Ci sarà un sottobosco che vivrà sotto quel cielo e sarà abitato dai performer, dal pubblico, da altri suoni e altre luci che
vivranno tremanti come i corpi e le piante.
Cosa ci sia tra il cielo e il sottobosco ancora non lo sappiamo.

AZIONE

APPUNTI COREOGRAFICI

Sono stata una bambina disabile, spesso immobilizzata.
Venivo posta in un punto dello spazio, lasciata lì per molto tempo e allora io quel punto lo imparavo a memoria.
Non mi orientavo nei sentieri ma conoscevo perfettamente i luoghi di pausa, quiete, ristoro.

sottobosco 3

Quali azioni compie un corpo che non può correre nello spazio?
Cosa porta un corpo che fatica a spostarsi, a farlo?
Bambini e bambine con mobilità ridotta, inseriti in uno spazio che rende ancor più complesso il loro movimento, come esplodono?
Cosa genera le loro risate?
E queste, le loro risate, unite, cosa provocano?
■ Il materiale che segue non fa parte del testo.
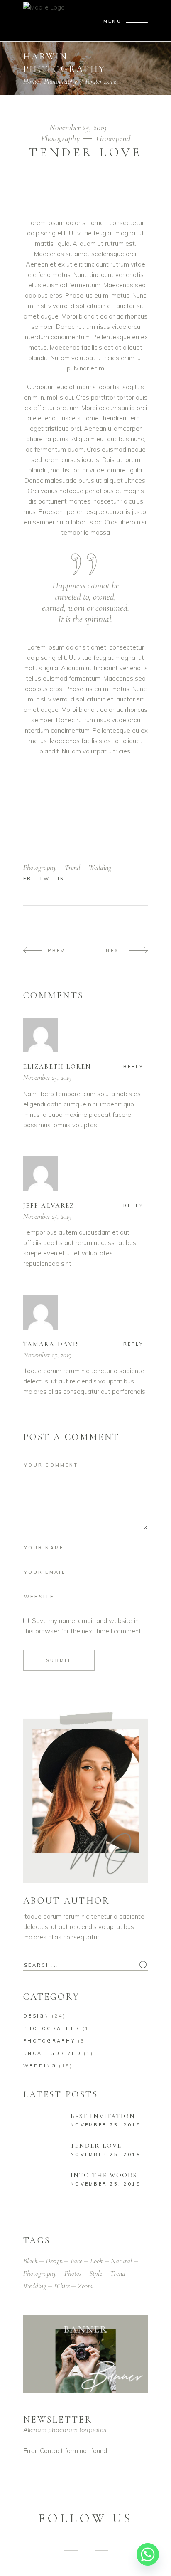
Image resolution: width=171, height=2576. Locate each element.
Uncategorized (52, 2053)
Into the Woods (104, 2175)
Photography (60, 81)
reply (133, 1066)
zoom (85, 2285)
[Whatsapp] (148, 2554)
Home (31, 81)
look (96, 2260)
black (30, 2260)
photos (72, 2273)
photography (39, 867)
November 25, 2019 (79, 127)
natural (121, 2260)
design (54, 2260)
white (62, 2285)
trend (72, 867)
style (95, 2273)
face (76, 2260)
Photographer (51, 2028)
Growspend (113, 138)
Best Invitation (103, 2116)
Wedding (39, 2066)
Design (36, 2016)
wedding (99, 867)
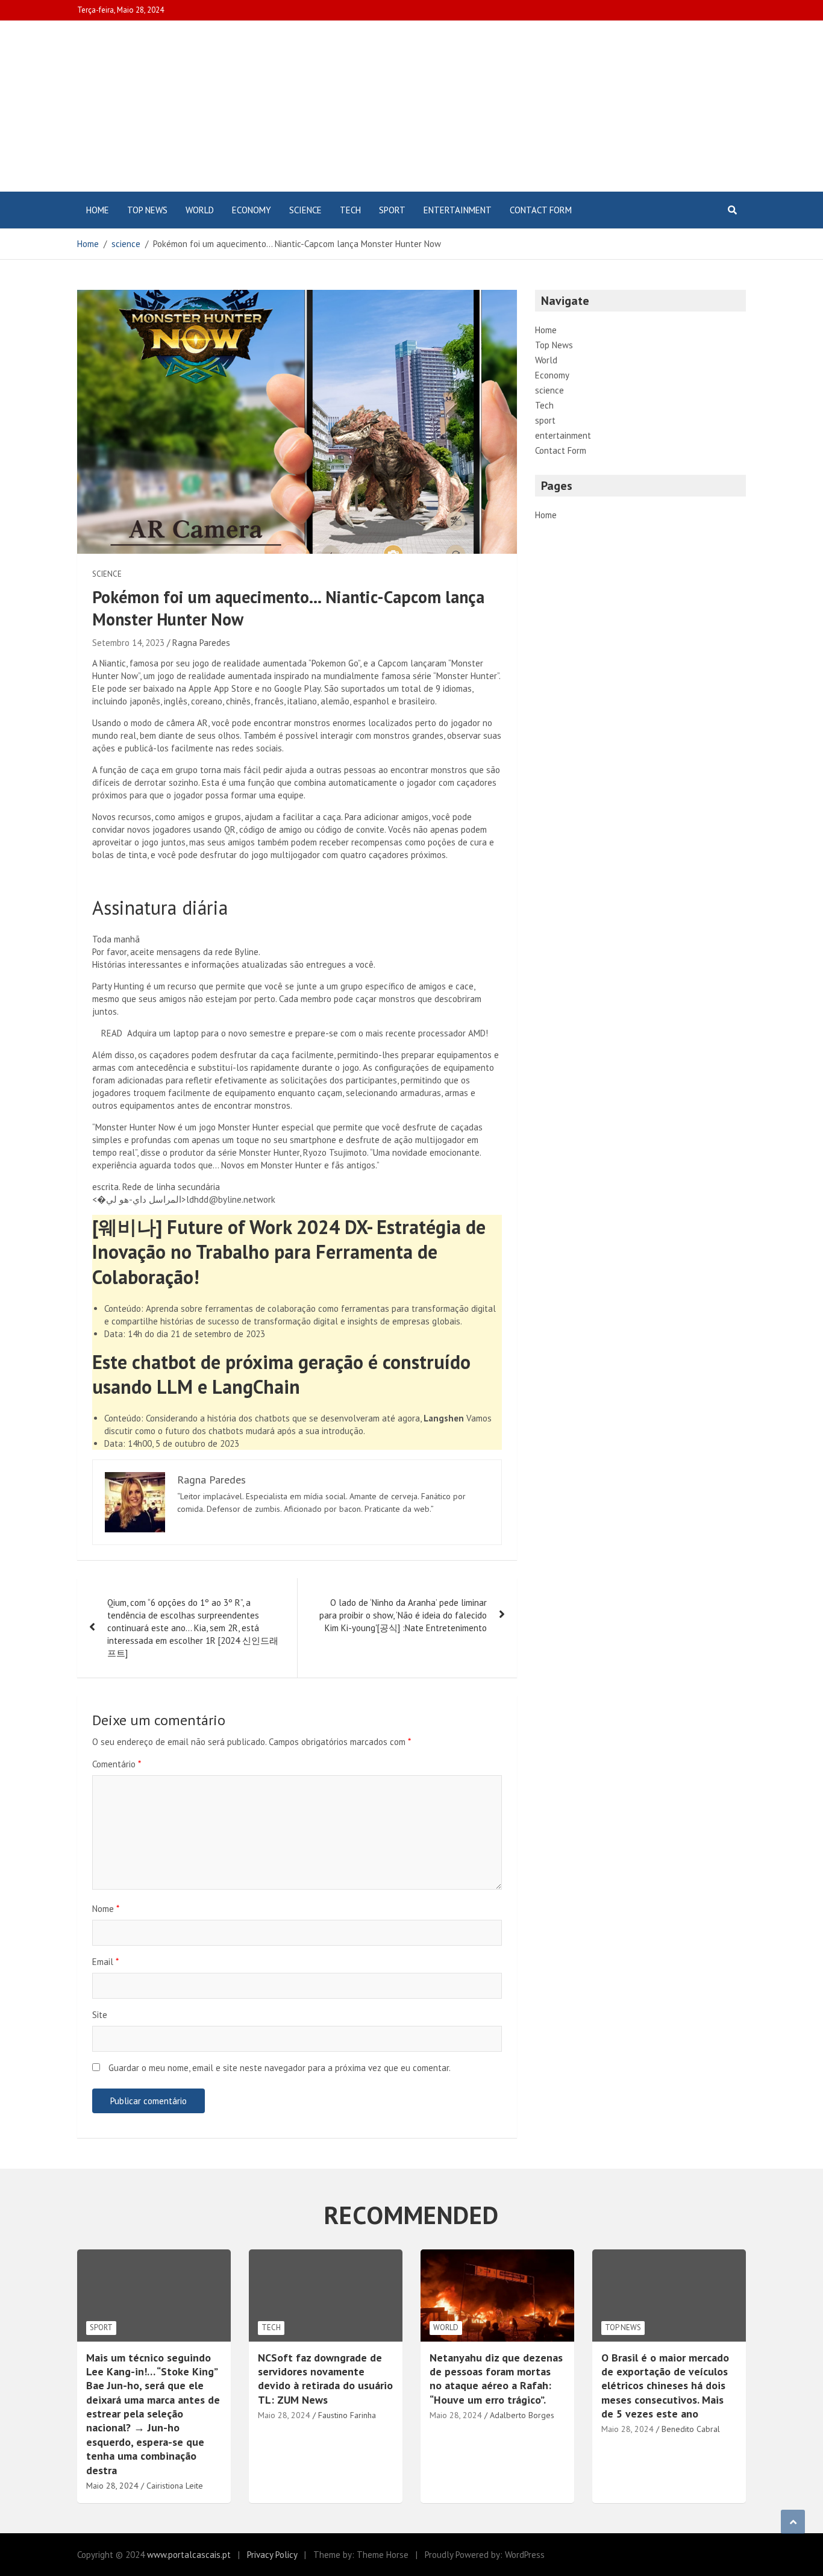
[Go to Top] (793, 2522)
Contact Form (541, 210)
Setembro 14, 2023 (128, 642)
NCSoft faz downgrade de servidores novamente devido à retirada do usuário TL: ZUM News (325, 2379)
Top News (147, 210)
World (200, 210)
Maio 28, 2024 (284, 2415)
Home (97, 210)
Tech (350, 210)
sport (392, 210)
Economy (251, 210)
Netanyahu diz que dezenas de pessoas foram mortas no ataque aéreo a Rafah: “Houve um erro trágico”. (496, 2379)
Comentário (116, 1764)
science (305, 210)
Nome (105, 1908)
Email (105, 1961)
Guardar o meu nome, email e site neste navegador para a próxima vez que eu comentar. (279, 2067)
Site (99, 2014)
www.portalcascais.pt (189, 2554)
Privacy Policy (272, 2554)
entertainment (458, 210)
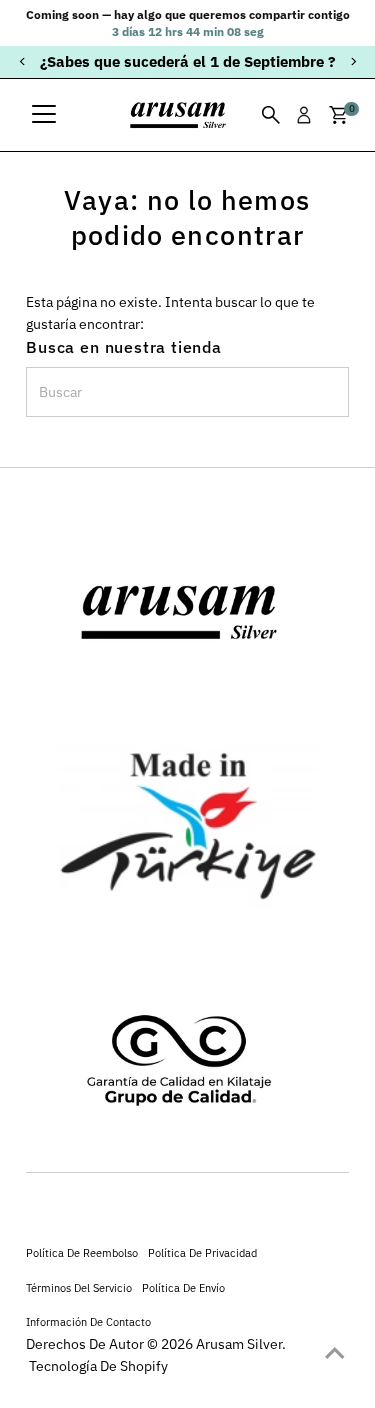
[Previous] (22, 61)
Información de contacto (88, 1321)
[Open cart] (338, 115)
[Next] (352, 61)
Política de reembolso (82, 1252)
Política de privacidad (202, 1252)
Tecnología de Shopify (98, 1366)
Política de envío (183, 1287)
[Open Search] (271, 115)
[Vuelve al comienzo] (335, 1353)
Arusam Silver (239, 1344)
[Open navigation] (44, 115)
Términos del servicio (79, 1287)
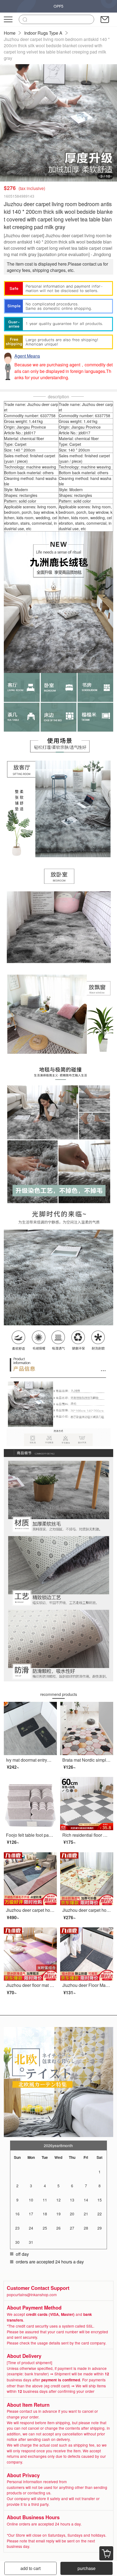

Gli occhi mentre corrono nello spazio, sono danza?
Le dita che abbottonano la giacca?
Le mani mentre allacciano le scarpe?
Una testa che ondeggia?
Un incontenibile sorriso?
La lingua che scorre sulle labbra?
E la lingua, inteso qui come insieme di segni che consente la comunicazione tra persone, la
lingua è danza?

IL SUONO

“Quante cose restano nascoste in una fine, dal polo sud al polo nord?”

Possiamo pensare, quando immaginiamo l’apparato sonoro di questo lavoro, al tracciato multiforme e multidimensionale che può percorrere un meridiano, dal polo nord al polo sud.
L’evoluzione del suono durante l’opera ospita un movimento iperbolico che attraversa stati, spazi di luce e di oscurità, texture di materie differenti, spazi puliti e nebbiosi, a volte molto vuoti, altre volte molto larghi o stretti.
Ascoltando questo movimento come un’evoluzione costante di molteplici “fini”, un cambiamento e mutamento di spazi, possiamo trovare micro suoni, mondi piccolissimi che abitano queste macroforme, dettagli che costruiscono un ambiente spaziale vivo e in ascolto, in continua trasformazione.

Lemmo, Musicista

WORKSHOP

Per la creazione di questa opera avremo bisogno di lavorare attraverso workshop con comunità locali di persone con disabilità.
Sarà per noi importante realizzare sia workshop per bambini con disabilità sia per adulti con disabilità che siano disposti a relazionarsi con la memoria dei bambini che sono stati.
Le modalità del workshop verranno concordate con gli enti ospitanti affinché si possa partire da realtà già esistenti sul territorio.
Crediamo inoltre che la presenza di performer sempre differenti apra il lavoro a potenziali relazioni con le comunità locali difficili da immaginare ora ma potenzialmente molto arricchenti per l’opera.

Una volta che ci si è sbarazzati del binomio Uomo/Natura, tutte le creature possono tornare a vivere, e gli uomini e le donne possono esprimersi senza le limitazioni imposte da una razionalità di vedute troppo strette.
Queste storie, non più relegate a un sussurro nella notte, potrebbero essere allo stesso tempo vere e immaginarie.
Come spiegare altrimenti che qualcosa viva nel pandemonio che abbiamo scatenato?

“Il fungo alla fine del mondo.
La possibilità di vivere nelle rovine del capitalismo.”